Stronghold, de Robert Kusmirowski

On passe sans transition de la nature à la culture, de la mythologie à l’histoire, de l’homme à l’objet avec cette superbe installation de Robert Kusmirowski qui déclenche des cris d’extase aux bibliophiles, puis d’effroi à la vue des livres calcinés. On regrette de ne pouvoir admirer cette forteresse que depuis la galerie supérieure et de ne pas avoir la possibilité d’y pénétrer, de déambuler dans les rayonnages, ou de participer au bûcher.  Cette œuvre est un bel exemple d’incertitude : les écrits restent-ils vraiment lorsque les paroles se sont envolées ? Quel est le poids de la mémoire et de l’histoire, comment la conserver, la préserver ?

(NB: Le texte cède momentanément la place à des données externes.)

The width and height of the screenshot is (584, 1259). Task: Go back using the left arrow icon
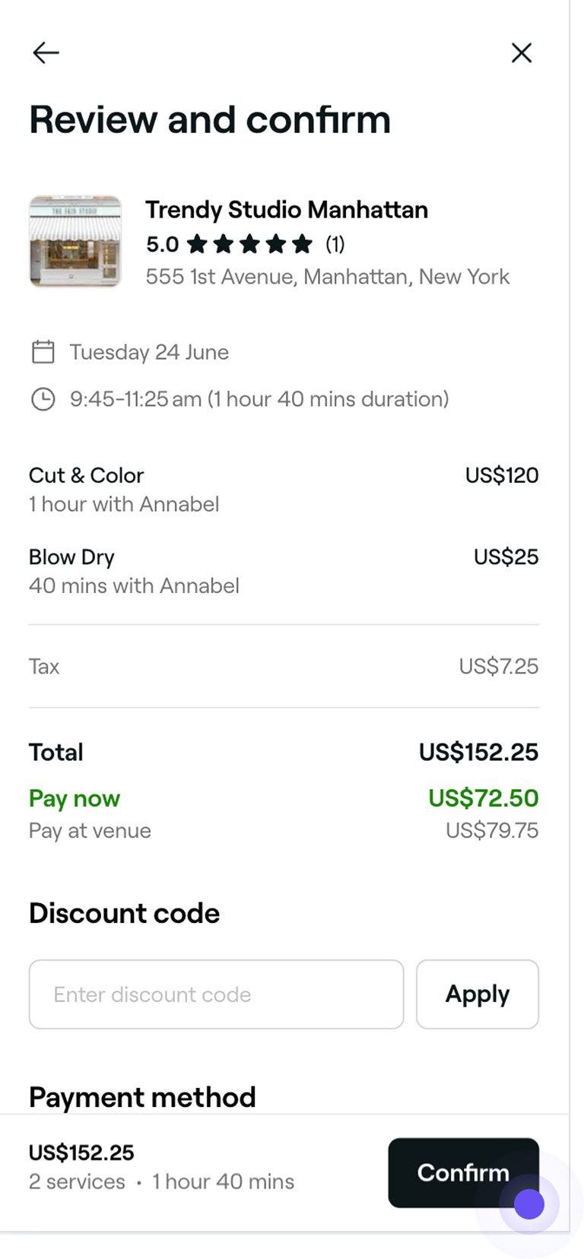point(46,52)
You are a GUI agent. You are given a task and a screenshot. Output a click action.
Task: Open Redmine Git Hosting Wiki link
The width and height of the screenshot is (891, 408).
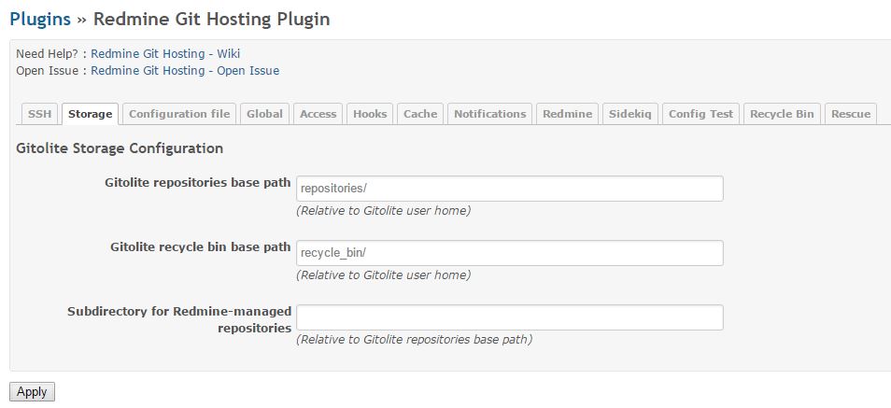165,54
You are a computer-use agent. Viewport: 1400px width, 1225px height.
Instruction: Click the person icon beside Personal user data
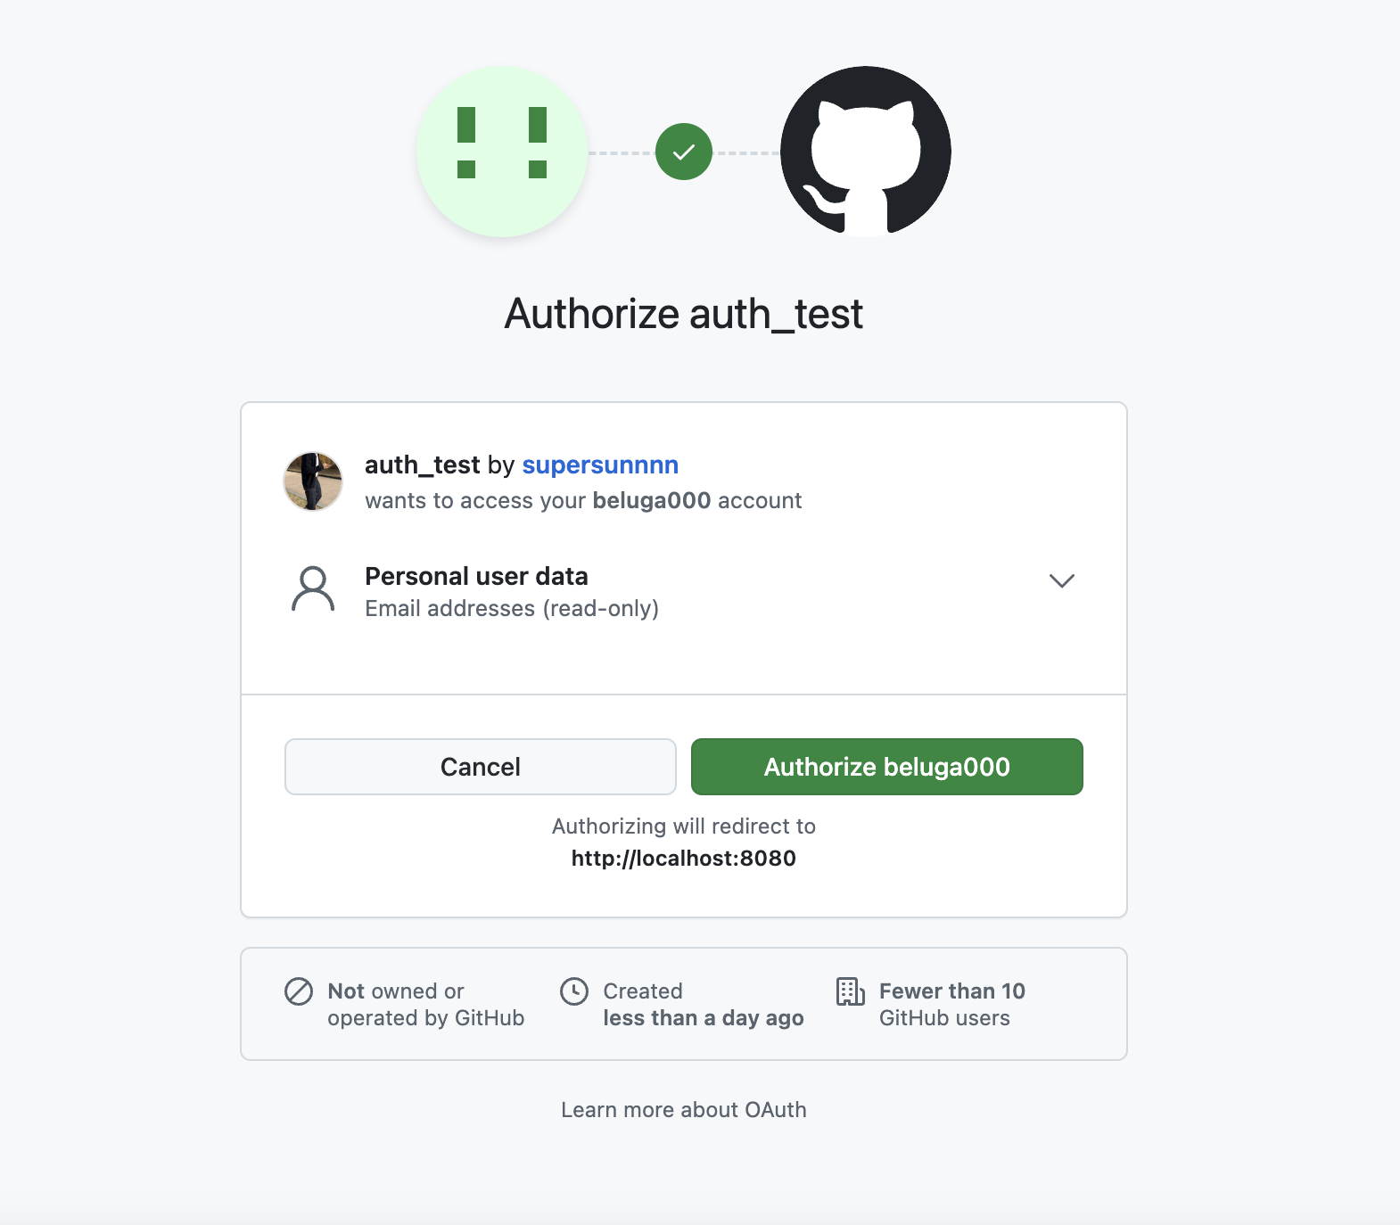(x=313, y=589)
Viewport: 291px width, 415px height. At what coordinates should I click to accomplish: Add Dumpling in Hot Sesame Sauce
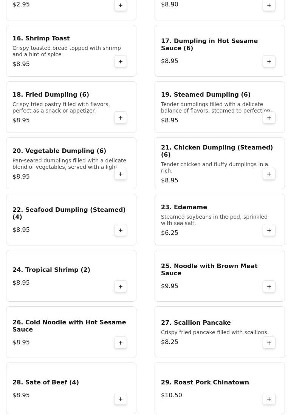tap(269, 62)
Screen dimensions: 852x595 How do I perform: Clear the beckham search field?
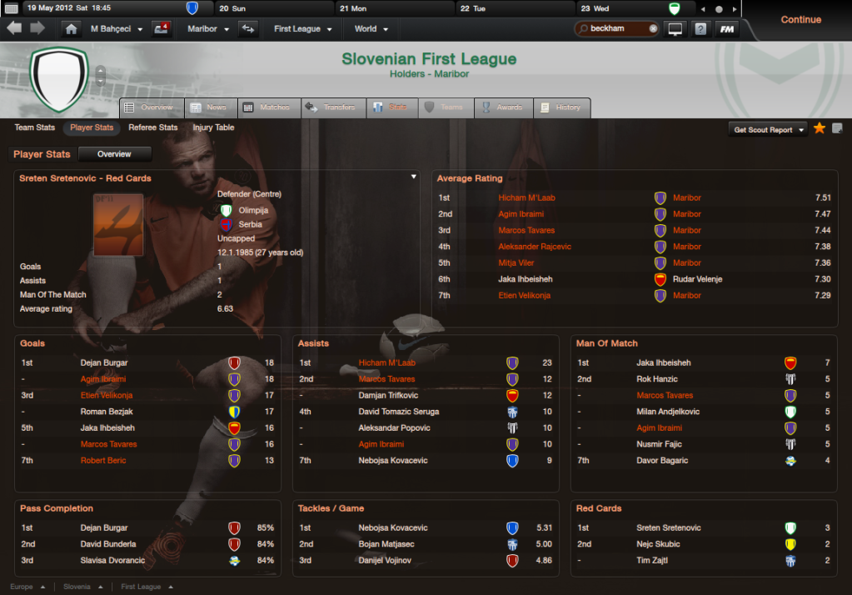(x=653, y=28)
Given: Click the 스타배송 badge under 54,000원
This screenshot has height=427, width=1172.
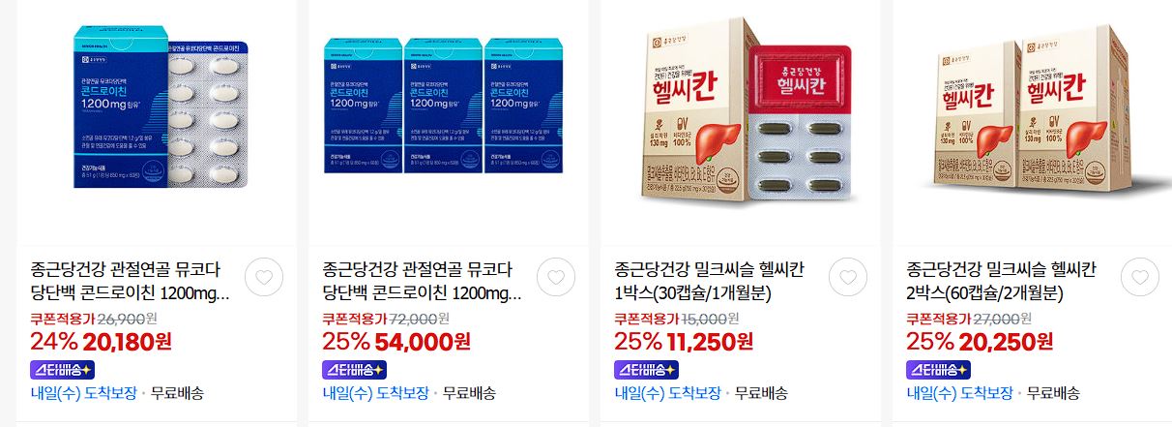Looking at the screenshot, I should pyautogui.click(x=355, y=369).
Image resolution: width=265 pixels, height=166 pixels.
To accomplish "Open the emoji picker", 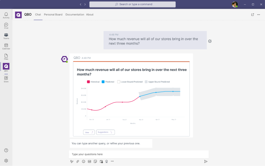I will [84, 161].
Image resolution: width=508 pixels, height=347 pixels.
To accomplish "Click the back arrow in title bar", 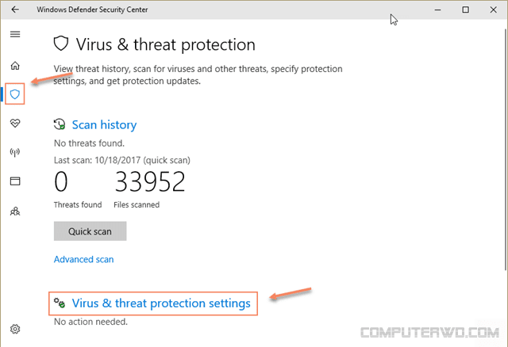I will coord(15,10).
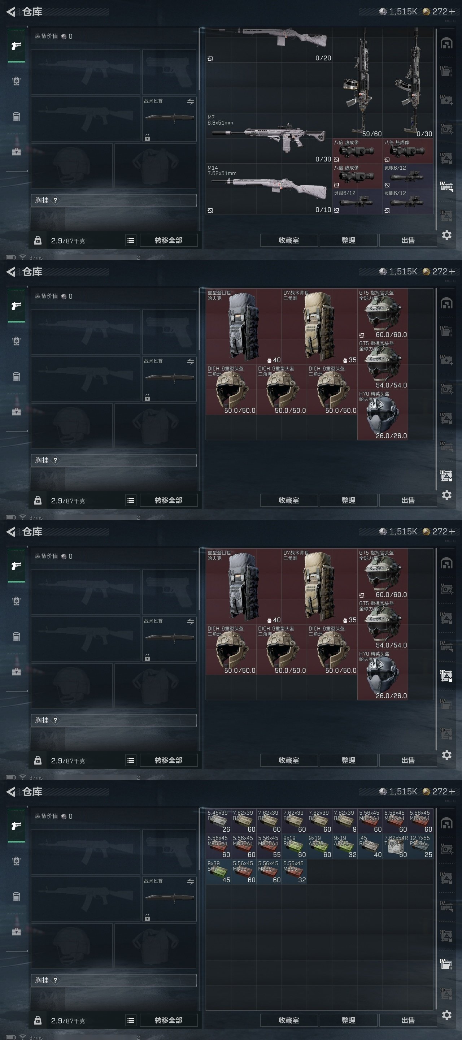This screenshot has width=462, height=1040.
Task: Open the highlighted level IV weapon case tab
Action: point(446,186)
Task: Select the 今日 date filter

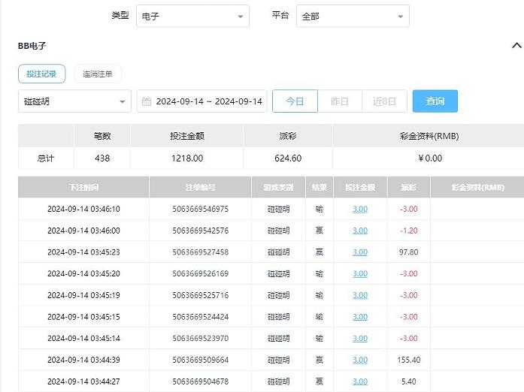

San Pedro V : The Hope I Hope, de Tracey Rose

Presque entièrement nue et le corps peint en rose, Tracey Rose réalise un film dans lequel elle se met en scène devant le mur séparant Israël de la Palestine. Elle y joue (ou plutôt elle massacre) l’hymne national israélien à la guitare électrique et termine sa performance en… urinant sur le mur, le tout sous les yeux d’une patrouille dont on doute qu’elle n’ait rien vu de la scène. Comment Tracey Rose ne s’est-elle pas retrouvée en prison reste un mystère. L’artiste a souhaité dénoncer l’absurdité de la situation à travers une action subversive et provocatrice qui laisse le spectateur amusé, étonné, pantois, ou encore choqué selon sa sensibilité personnelle.

Le silence des sirènes, d’Eduardo Basaldo

Quel ravissement ! Une grande mare hypnotise les visiteurs au milieu d’une salle dont les lumières se tamisent et changent de couleur. La mare se vide en un tourbillon d’eau qui en révèle le fond, puis se remplit de nouveau, faisant apparaître des reflets au plafond. Un sentiment paisible règne dans cette pièce, l’eau n’est certainement pas étrangère à la quiétude qui envahit les spectateurs. On remarque des sourires qui se dessinent sur les visages, des enfants qui s’extasient et des adultes qui se détendent. D’autres y verront peut-être une ambiance angoissante et inquiétante : c’est la magie de l’art conceptuel, le spectateur tire ses propres conclusions et plusieurs ressentis cohabitent face aux mêmes œuvres.